== DATA ENTRIES ==
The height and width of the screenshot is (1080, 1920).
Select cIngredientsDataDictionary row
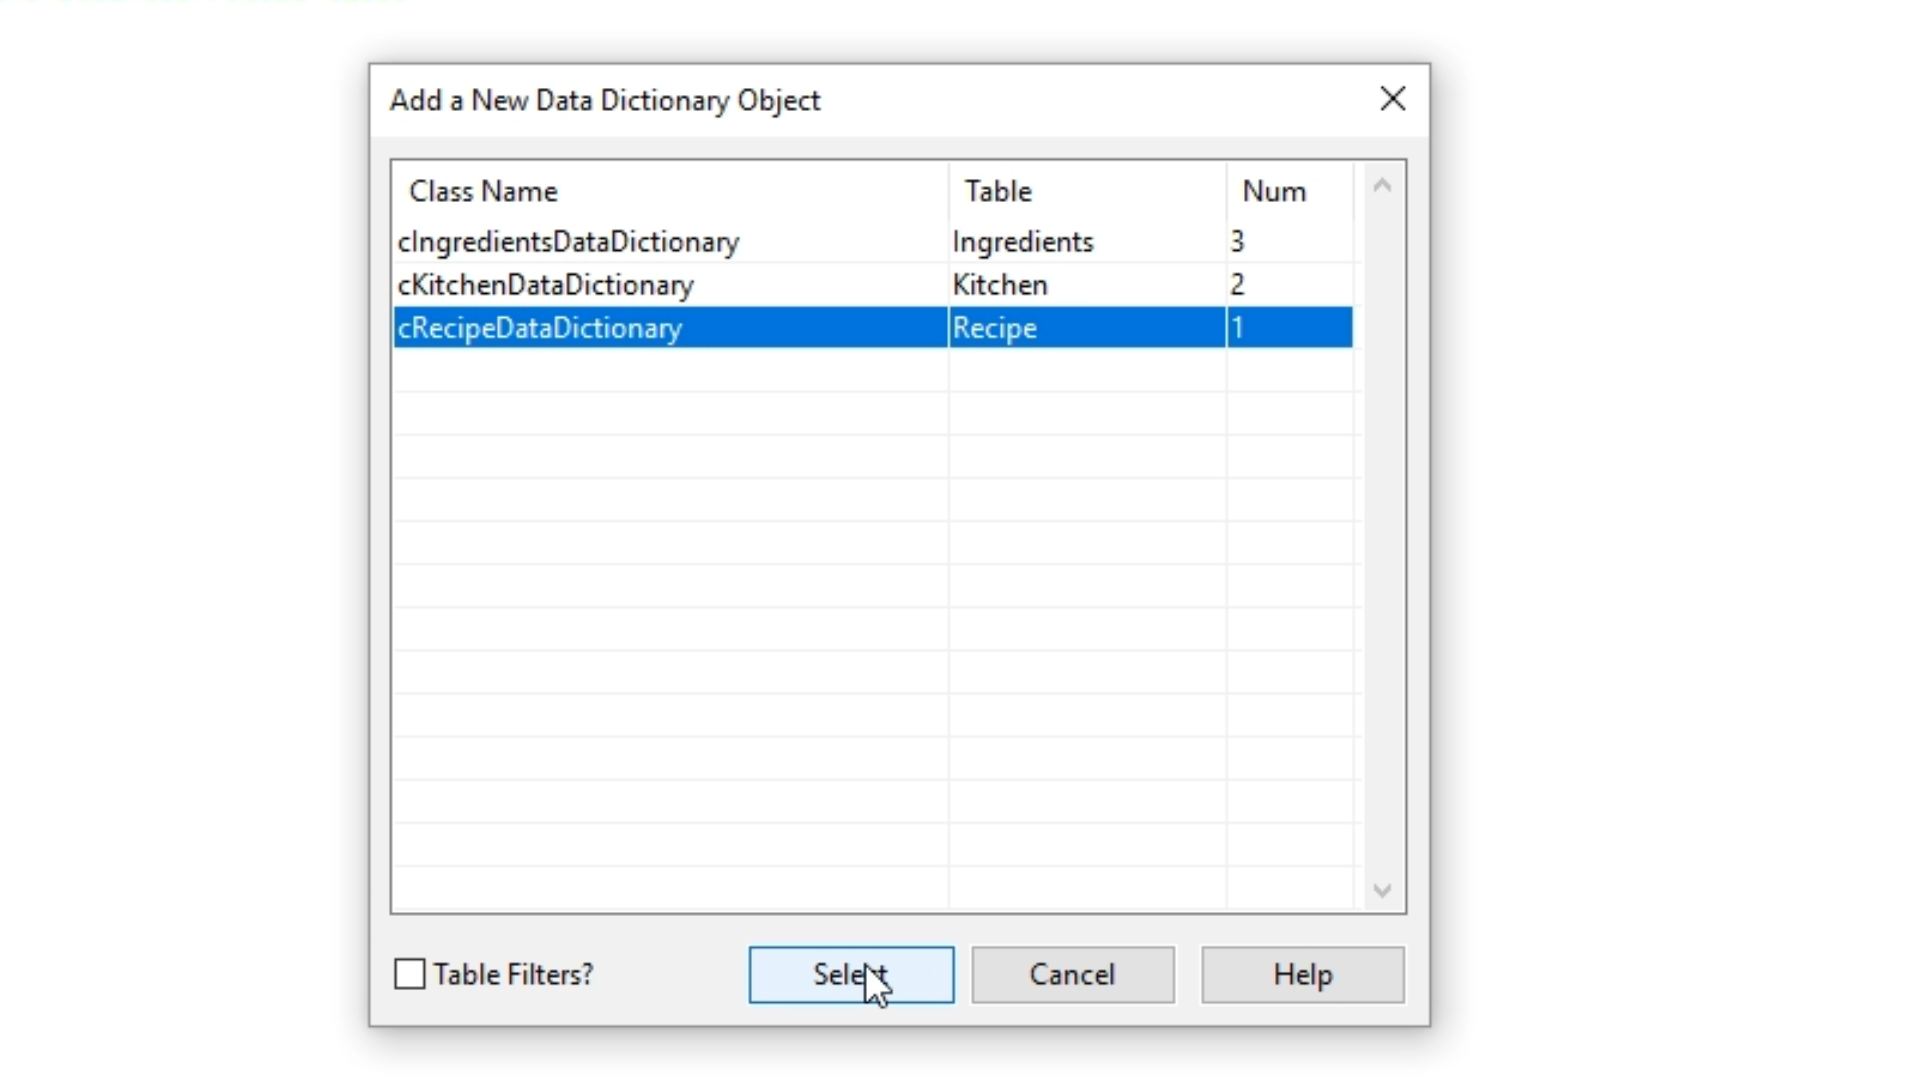click(568, 242)
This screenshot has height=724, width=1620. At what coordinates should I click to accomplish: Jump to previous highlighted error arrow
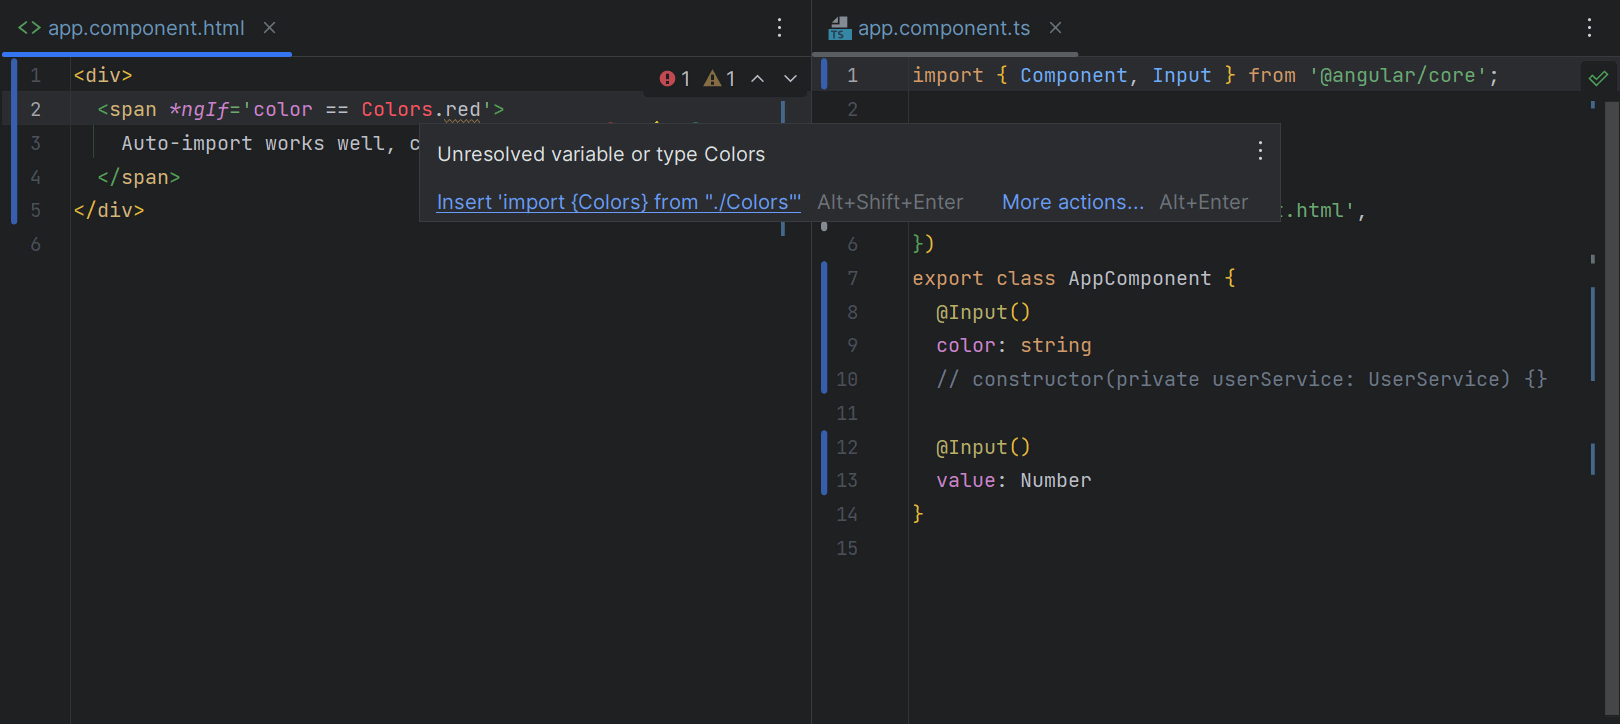(x=758, y=79)
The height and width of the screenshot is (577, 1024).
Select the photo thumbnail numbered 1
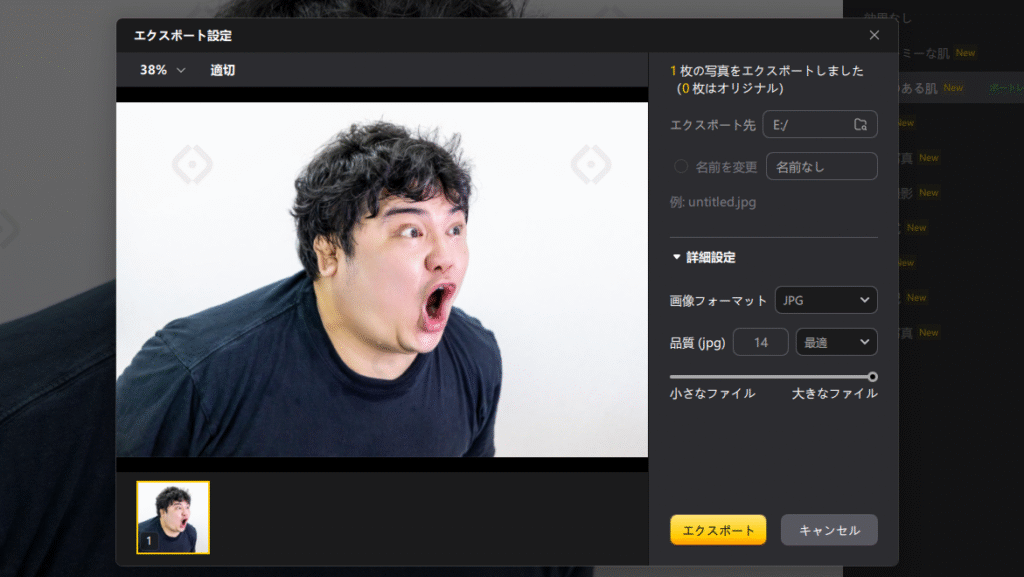173,517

== SHORT TASK ==
Reproduce the data above verbatim, line for line, and omit the pictures from your output.

== THE RESULT ==
The height and width of the screenshot is (1080, 1920).
Select cIngredientsDataDictionary row
click(568, 242)
This screenshot has height=724, width=1620. At what coordinates should I click to accomplish: Jump to previous highlighted error arrow
(x=758, y=79)
The height and width of the screenshot is (577, 1024).
Select the photo thumbnail numbered 1
173,517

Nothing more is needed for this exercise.